What to work on: In the records below, repeat exactly the lines between the line holding "Task: Click the undo arrow icon" and the line holding "You are a computer-use", inclusive, and drop the pictures.

Material supplied:
══════

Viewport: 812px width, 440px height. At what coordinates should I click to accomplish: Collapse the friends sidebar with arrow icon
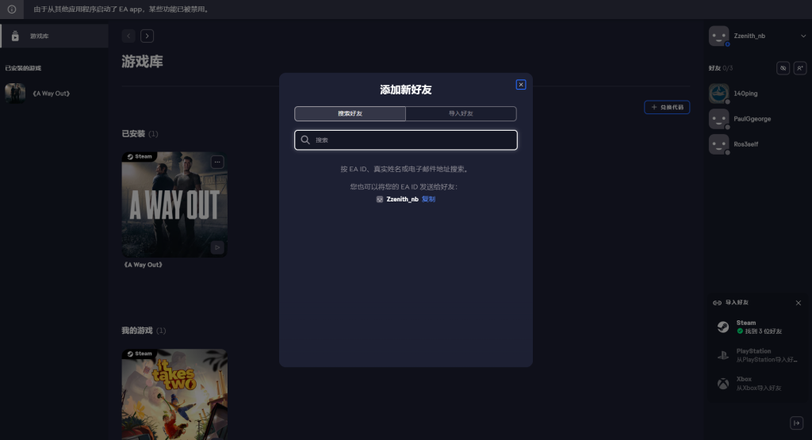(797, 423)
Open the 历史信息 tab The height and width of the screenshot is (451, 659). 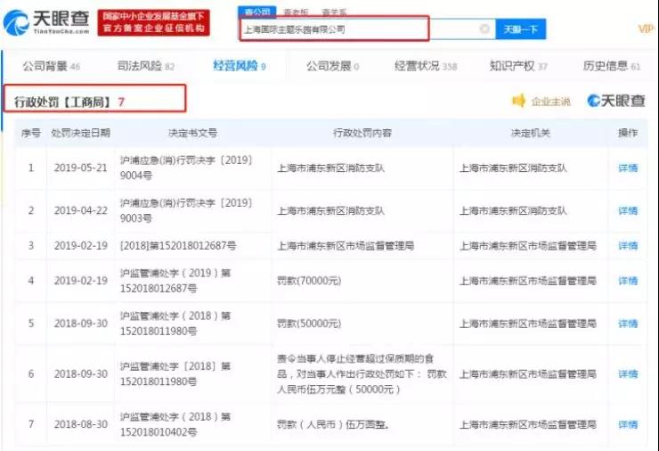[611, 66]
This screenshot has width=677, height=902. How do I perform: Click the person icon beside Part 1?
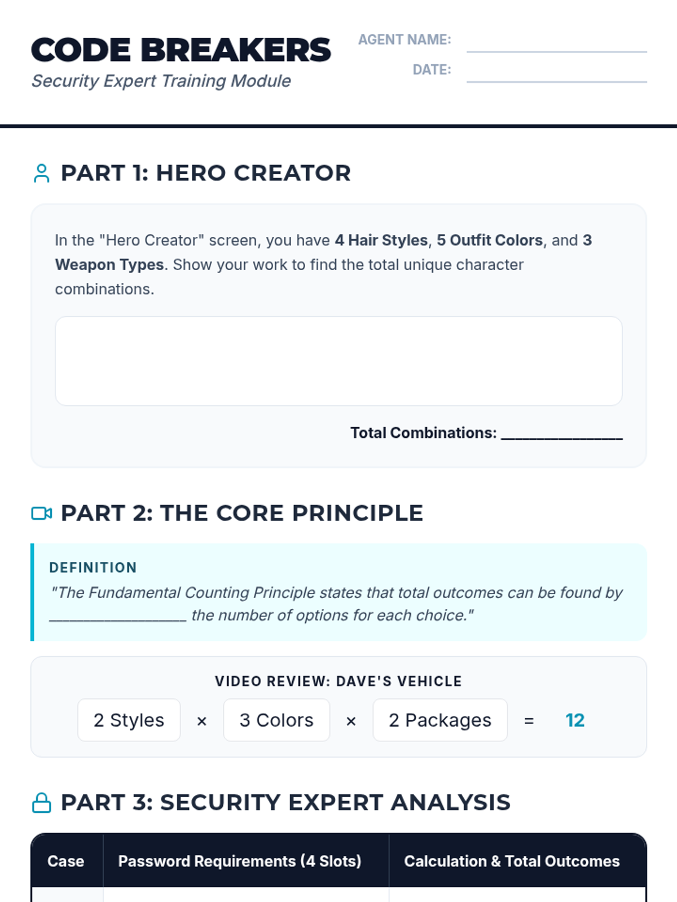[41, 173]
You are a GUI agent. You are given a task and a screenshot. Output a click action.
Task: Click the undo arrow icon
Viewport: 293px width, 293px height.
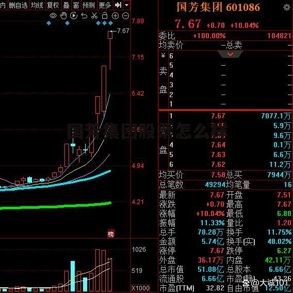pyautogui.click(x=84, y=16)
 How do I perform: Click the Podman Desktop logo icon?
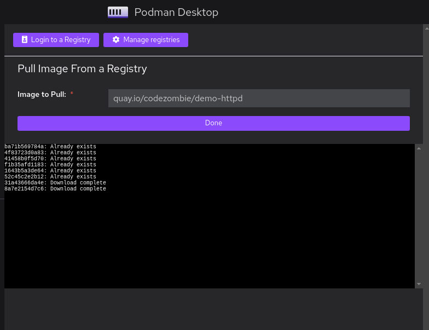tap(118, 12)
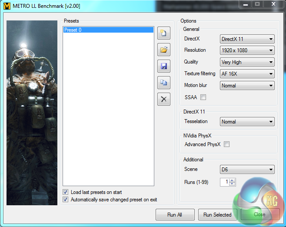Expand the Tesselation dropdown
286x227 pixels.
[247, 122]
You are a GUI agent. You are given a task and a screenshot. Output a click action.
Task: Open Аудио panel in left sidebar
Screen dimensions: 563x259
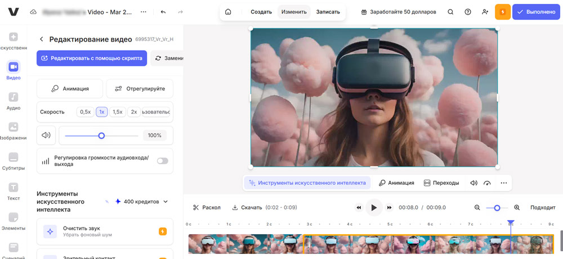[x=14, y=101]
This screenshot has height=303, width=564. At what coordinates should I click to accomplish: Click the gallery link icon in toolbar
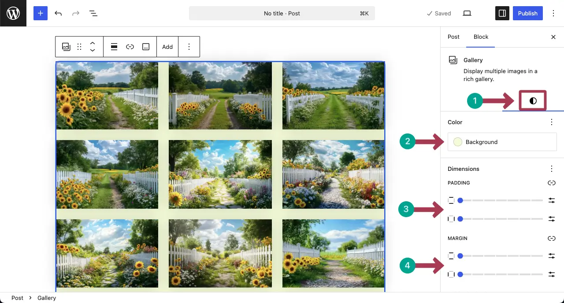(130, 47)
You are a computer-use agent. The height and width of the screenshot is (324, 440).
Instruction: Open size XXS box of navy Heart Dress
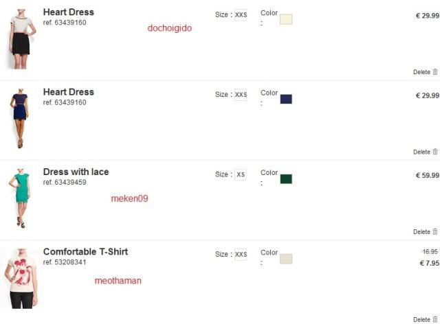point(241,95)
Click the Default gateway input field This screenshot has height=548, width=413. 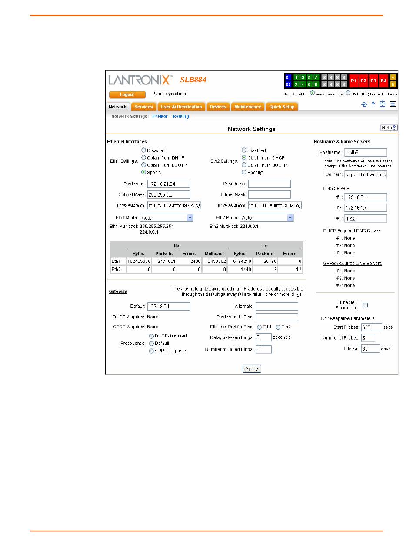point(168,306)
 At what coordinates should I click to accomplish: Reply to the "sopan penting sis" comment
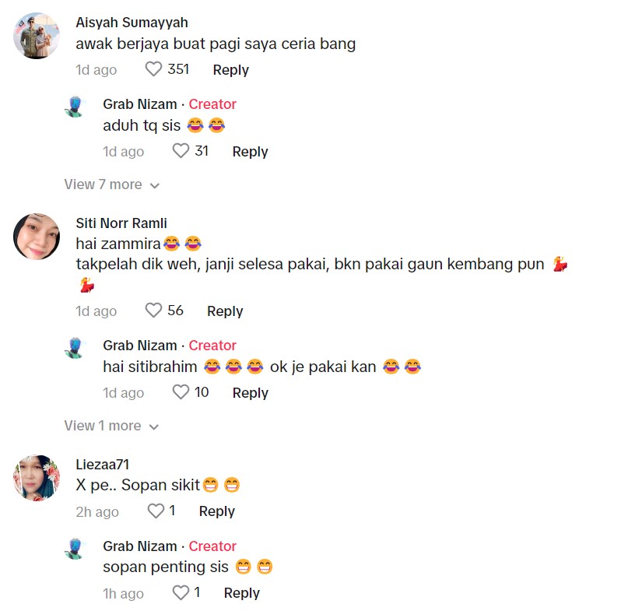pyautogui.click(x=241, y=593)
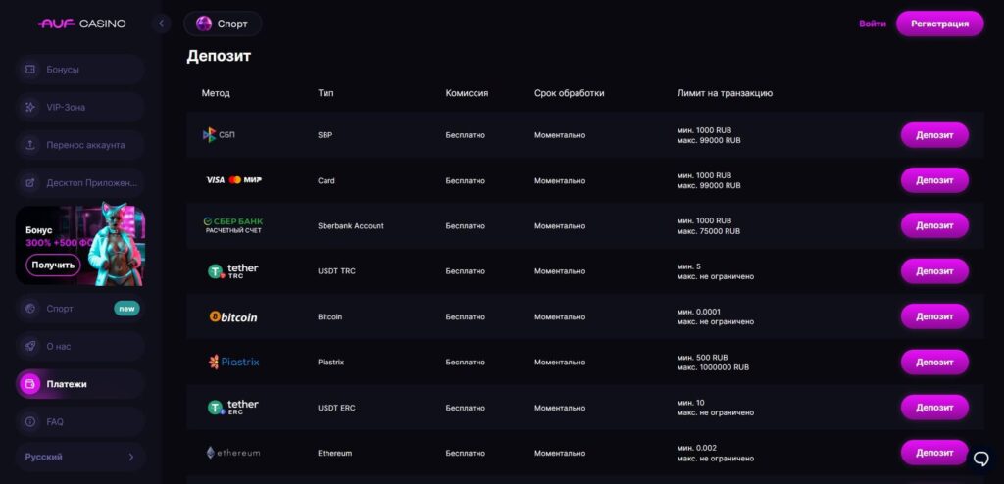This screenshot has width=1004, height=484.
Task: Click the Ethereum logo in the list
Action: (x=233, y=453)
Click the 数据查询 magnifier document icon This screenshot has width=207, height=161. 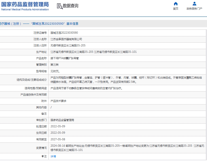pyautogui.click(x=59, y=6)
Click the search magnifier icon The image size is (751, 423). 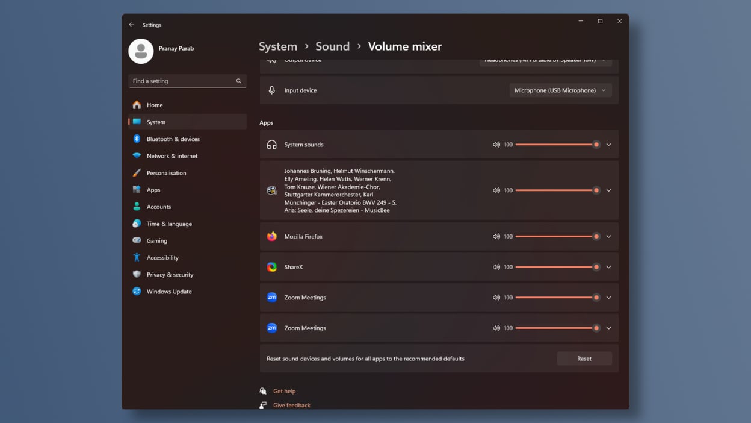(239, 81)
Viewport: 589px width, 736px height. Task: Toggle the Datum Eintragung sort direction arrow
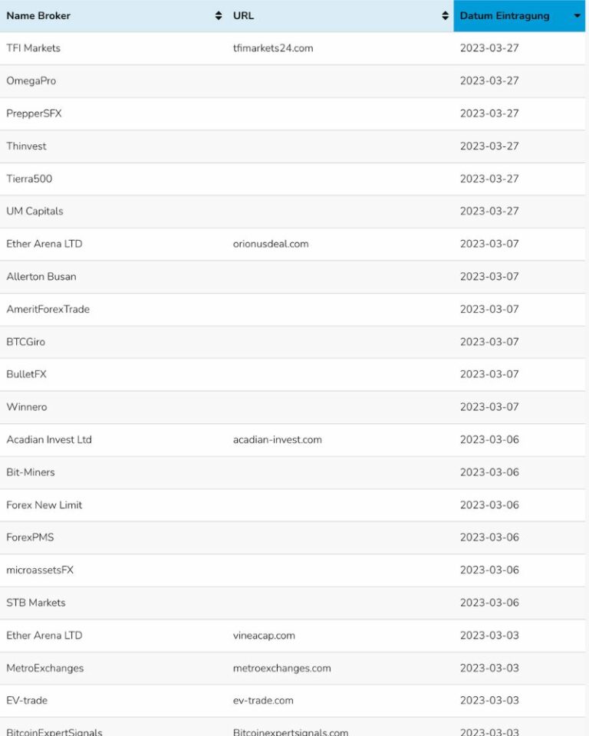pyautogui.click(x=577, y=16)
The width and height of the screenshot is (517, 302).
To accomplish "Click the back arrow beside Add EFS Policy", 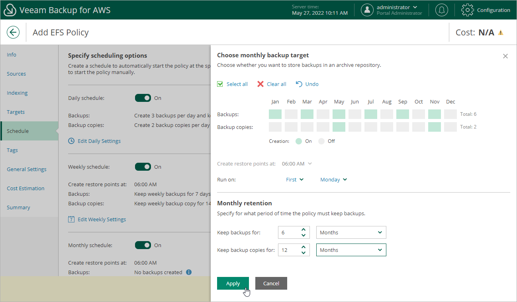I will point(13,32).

══════

Answer to this problem:
Task: Click the undo arrow icon
Viewport: 293px width, 293px height.
pyautogui.click(x=84, y=16)
 How do I perform: Click the Podman Desktop logo icon?
tap(118, 12)
Expand the Tesselation dropdown
286x227 pixels.
[247, 122]
You are a GUI agent. You are given a task and a screenshot. Output a click action.
Task: Open Аудио panel in left sidebar
Screen dimensions: 563x259
[x=14, y=101]
This screenshot has height=303, width=564. At what coordinates should I click to accomplish: Click the gallery link icon in toolbar
(130, 47)
You are a computer-use agent. The height and width of the screenshot is (324, 440).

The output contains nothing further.